Crawling behaviour

rmehrotra · Post by **rmehrotra** » Mon Aug 15, 2005 11:28 am

While running thunderstone, I noticed that after some time like 4-5hr walk is stopping for sometime and then restarting again after an hour or so and folloin are the message log during tha period:
-----------------------------------------------------
Dispatcher stopping by request. May take up to 105 seconds to stop.
57142 pages fetched (-1,621,256,519 bytes) Total
6290 errors Total
971 duplicate pages Total

Removing commonality from fetched pages...
Updating search index ...
--------------------------------------------------

Is it common behavior or some setting which I have set wrong??

-rm

Post by **mark** » Mon Aug 15, 2005 12:05 pm

Looks like someone issued a pause walk request.

rmehrotra · Post by **rmehrotra** » Mon Aug 15, 2005 12:52 pm

nobody has stopped I have noticed this behavior several times. like i started the process in night and in morning showing the log with the message and those refresh buttons on "Walk Status" page missing; then when I refreshed the browser(F5) it showed the latest status.

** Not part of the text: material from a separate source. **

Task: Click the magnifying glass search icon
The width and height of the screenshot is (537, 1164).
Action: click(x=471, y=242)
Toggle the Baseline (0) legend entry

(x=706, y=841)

Also one more thing I have "*travel-mp-*" pattern in"Exclusion REx" but still its going ot URLS like:

http://ZZZ.com/California/travel-mp-304 ... h-p-1.html

Pls let me know why this is happening

-rm

Post by **mark** » Mon Aug 15, 2005 1:33 pm

*travel-mp-*
is not a valid rex expression. If you just need substring exclusion use "excludes" instead and enter
travel-mp-

rmehrotra · Post by **rmehrotra** » Mon Aug 15, 2005 1:48 pm

basically I dont want thunderstone to crawl any URL having
"travel-mp-" in it.

-rm